### Given records
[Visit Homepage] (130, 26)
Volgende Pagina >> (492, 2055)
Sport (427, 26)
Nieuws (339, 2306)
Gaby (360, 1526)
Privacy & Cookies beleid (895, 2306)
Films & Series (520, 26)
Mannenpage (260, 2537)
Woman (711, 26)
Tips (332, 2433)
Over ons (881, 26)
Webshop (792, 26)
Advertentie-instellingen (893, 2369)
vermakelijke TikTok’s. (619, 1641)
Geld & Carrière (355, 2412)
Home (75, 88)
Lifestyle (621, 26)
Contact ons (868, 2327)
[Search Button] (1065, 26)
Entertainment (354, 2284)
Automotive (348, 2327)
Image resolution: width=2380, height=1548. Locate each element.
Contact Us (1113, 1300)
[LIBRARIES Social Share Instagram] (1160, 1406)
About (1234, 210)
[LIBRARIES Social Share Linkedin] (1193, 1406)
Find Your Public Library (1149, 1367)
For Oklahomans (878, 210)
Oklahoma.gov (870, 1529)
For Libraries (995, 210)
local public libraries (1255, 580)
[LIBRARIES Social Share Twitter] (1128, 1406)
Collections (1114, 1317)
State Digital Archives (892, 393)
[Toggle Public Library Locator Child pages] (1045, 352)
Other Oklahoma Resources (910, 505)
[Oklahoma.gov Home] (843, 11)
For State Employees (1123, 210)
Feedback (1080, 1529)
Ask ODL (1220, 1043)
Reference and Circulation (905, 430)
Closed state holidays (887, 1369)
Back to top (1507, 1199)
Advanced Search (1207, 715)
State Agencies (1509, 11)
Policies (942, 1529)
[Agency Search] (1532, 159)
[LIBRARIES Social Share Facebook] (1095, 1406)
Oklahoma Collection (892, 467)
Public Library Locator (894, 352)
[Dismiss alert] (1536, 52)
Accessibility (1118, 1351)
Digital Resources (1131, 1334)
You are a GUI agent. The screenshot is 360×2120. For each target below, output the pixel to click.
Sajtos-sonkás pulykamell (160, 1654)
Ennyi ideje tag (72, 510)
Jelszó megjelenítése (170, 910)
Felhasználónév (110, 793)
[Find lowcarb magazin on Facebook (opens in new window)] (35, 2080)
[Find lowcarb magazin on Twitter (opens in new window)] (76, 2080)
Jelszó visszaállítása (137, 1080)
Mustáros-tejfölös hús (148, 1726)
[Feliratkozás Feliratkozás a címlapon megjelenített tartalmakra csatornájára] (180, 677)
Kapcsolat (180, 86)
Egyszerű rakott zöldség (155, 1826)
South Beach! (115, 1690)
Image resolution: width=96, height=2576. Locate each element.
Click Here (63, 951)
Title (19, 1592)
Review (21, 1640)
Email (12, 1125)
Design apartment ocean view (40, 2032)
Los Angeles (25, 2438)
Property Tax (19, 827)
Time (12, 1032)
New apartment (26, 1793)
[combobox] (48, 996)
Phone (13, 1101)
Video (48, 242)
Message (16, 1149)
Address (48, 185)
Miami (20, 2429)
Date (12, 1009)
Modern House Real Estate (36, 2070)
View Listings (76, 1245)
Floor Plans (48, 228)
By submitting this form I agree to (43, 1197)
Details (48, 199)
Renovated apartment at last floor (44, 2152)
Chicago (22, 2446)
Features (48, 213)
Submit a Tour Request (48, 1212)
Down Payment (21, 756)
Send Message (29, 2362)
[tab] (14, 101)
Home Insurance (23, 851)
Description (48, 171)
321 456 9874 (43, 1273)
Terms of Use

### Work to be completed
If a line above contains the word "Jelszó", it counts; state how many lines count, and nothing more.

### Expected output
2